Similarly, the model also identifies students and adjusts the likely asymptomatic status of people by age ranges, as well as the risk of infection, school attendance, transmission, and symptomatic illness.
The example Crammond and Kishore offer of tea‐room changes in hospitals being ignored and therefore rendering the work invalid is erroneous. A population‐level policy model representing 6.4 million people could not and should not hope to include detailed interactions within hospital tea rooms any more than it would include interactions in abattoir bathrooms. Rather, a model should describe generic locations where reducing frequency of contacts can result in transmission reduction, wherever and however that is translated and achieved at the local level.
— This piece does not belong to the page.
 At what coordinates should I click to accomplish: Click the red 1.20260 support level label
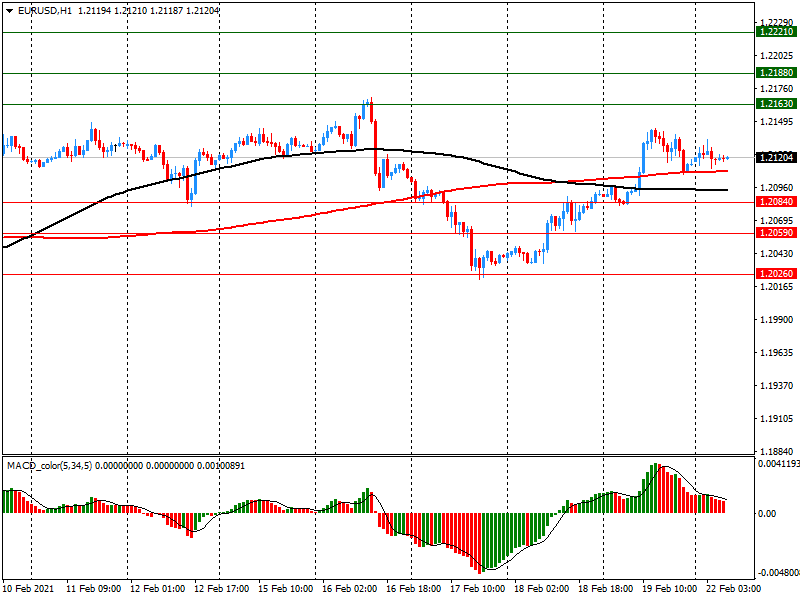pos(776,274)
The authors’ consequent assertion that the “global transmissibility” variable is undefined or cannot be correct is wrong. To quote the ODD protocol, “a [global transmissibility] setting that controls the likelihood of transmission between an infectious person and a susceptible person per close contact. This can be altered in conjunction with the number of contacts per day to calibrate the [reproduction number (R0)] in the early stages of the model”.2
A transmissibility rate of 0.30 (or 0.016 as used in the Burnet example; or any other number between 0 and 1)3 could be used under circumstances where the definition of close contacts per day varied or the transmissibility of a strain (eg, Alpha variant) altered.
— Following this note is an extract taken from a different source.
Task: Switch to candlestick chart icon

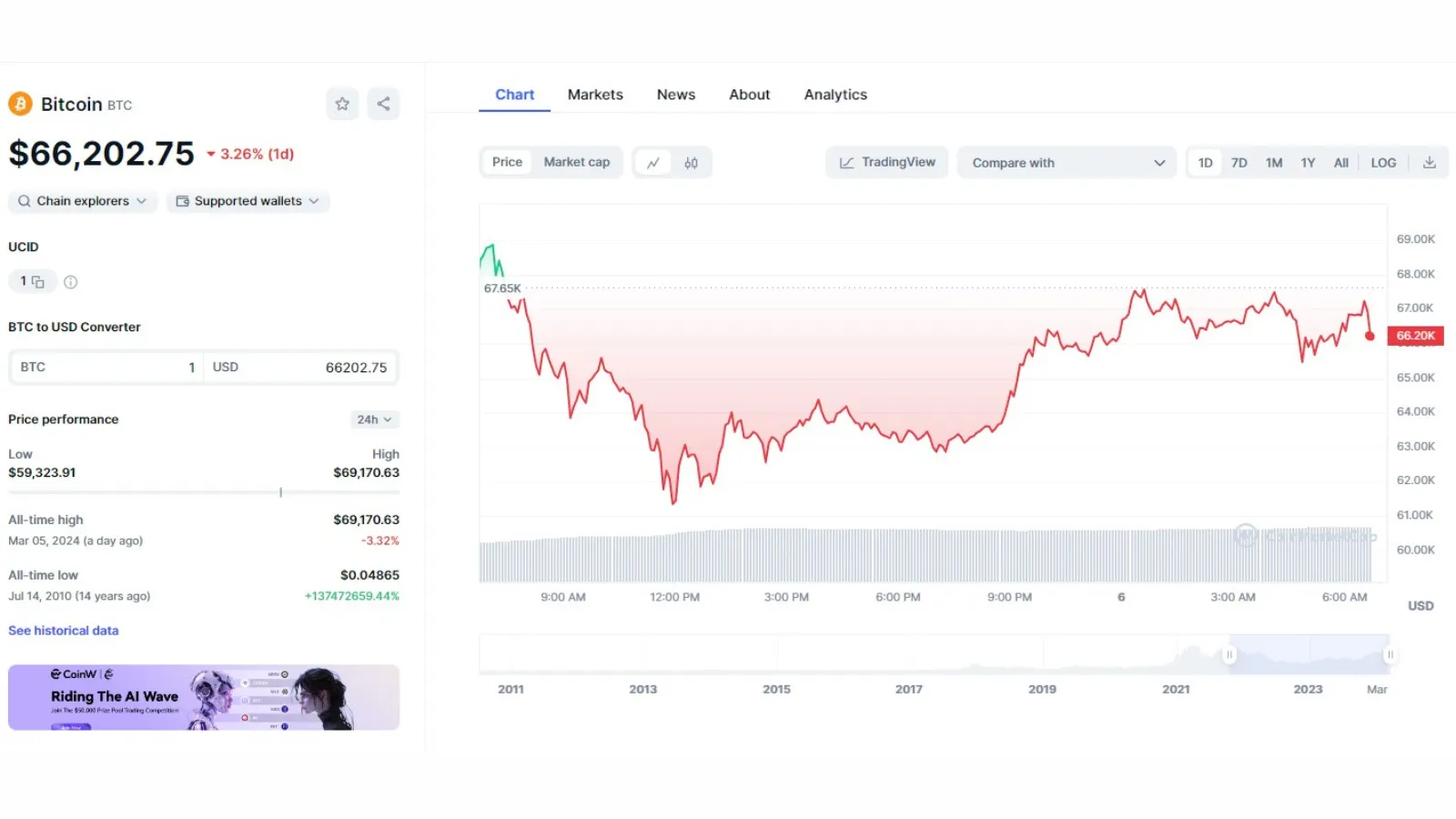Action: (x=692, y=163)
In his 1976 essay, George Box4 said that “all models are wrong”. He then went on to say that because models are wrong, the scientist cannot obtain a correct model by overparameterisation — “this is the mark of mediocrity”. He remarked that in modelling it is essential to be alert to what is importantly wrong — “it is inappropriate to be concerned about mice when there are tigers abroad”. We have tried to focus on tigers, not mice.
We finish on agreement with Crammond and Kishore that any concurrence between the actual model and reality is attributable to chance. However, on three occasions we have used the base model representation to accurately project severe acute respiratory syndrome coronavirus 2 (SARS‐CoV‐2) infection trends in Australia, New Zealand and Victoria. We remain satisfied with its performance to date while welcoming constructive ideas for improvement.
- 1. Blakely T, Thompson J, Carvalho C, et al. The probability of the 6‐week lockdown in Victoria (commencing 9 July 2020) achieving elimination of community transmission of SARS‐CoV-2. Med J Aust 2020; 213: 349–351. https://www.mja.com.au/journal/2020/213/8/probability-6-week-lockdown-victoria-commencing-9-july-2020-achieving
- 2. Thompson J. ODD protocol for the Australia New Zealand COVID‐19 agent‐based model. GitHub, 2020. https://github.com/JTHooker/COVIDModel/blob/master/ODD%20Protocol/ODD%20Protocol%20-%20Updated%20continuously.pdf (viewed Aug 2020).
- 3. Abeysuriya R, Delport D, Hellard M, Scott N. Estimating risks associated with early reopening in Victoria. Melbourne: Burnet Institute, 2021. https://burnet.edu.au/system/asset/file/4241/Burnet_Institute_COVASIM_Resurgence_analysis_2020-09-26.pdf (viewed June 2021).
- 4. Box GEP. Science and Statistics. J Am Stat Assoc 1976; 71: 791–799.